> The task: Images are not part of the copy; write out the rest of the data exactly as given.

*** Input records Section Begins ***

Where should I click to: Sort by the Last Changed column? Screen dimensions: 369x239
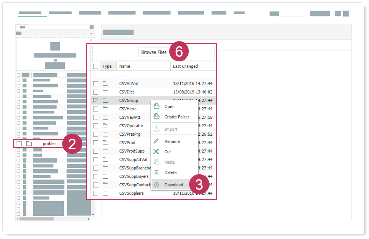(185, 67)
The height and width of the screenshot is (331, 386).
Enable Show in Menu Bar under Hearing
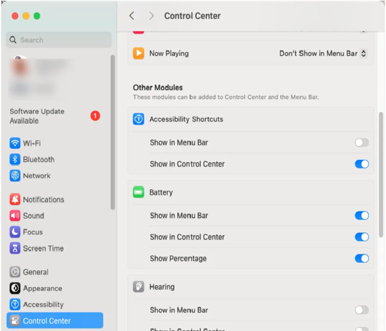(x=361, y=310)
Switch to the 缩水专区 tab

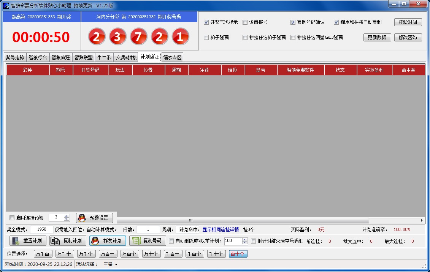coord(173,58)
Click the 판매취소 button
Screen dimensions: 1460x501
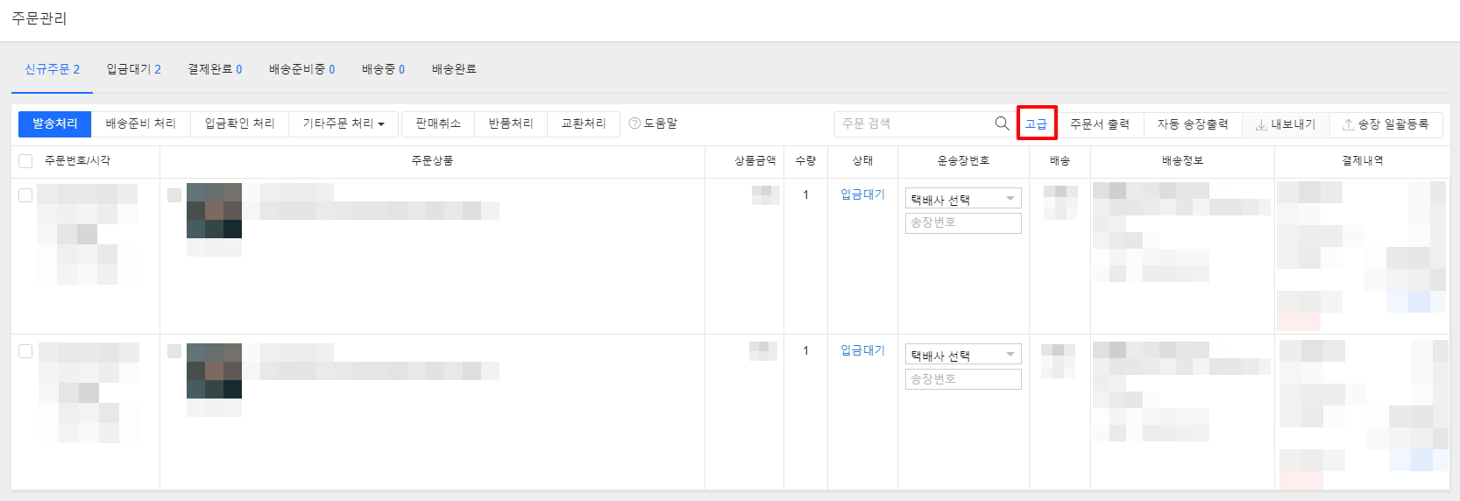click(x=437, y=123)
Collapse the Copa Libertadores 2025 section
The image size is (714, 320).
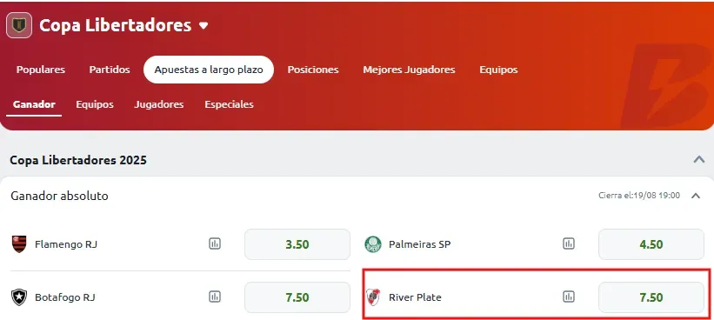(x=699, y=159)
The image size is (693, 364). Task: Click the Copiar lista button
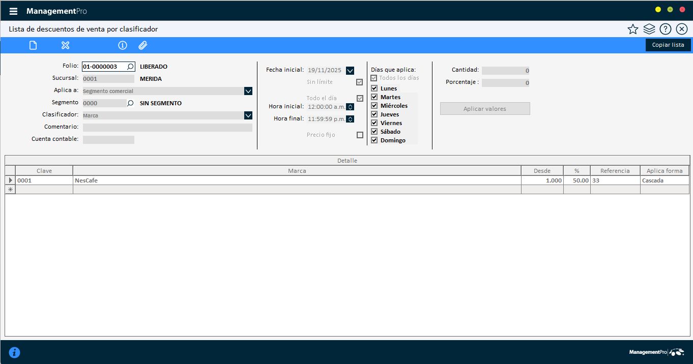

*** Input records Section Ends ***

> Exercise answer:
Where should I click to: Sort by the Last Changed column? Screen dimensions: 369x239
(185, 67)
The height and width of the screenshot is (331, 386).
Enable Show in Menu Bar under Hearing
(x=361, y=310)
Switch to the 缩水专区 tab

coord(173,58)
Click the 판매취소 button
Screen dimensions: 1460x501
click(x=437, y=123)
Collapse the Copa Libertadores 2025 section
The image size is (714, 320).
(x=699, y=159)
The image size is (693, 364). Task: Click the Copiar lista button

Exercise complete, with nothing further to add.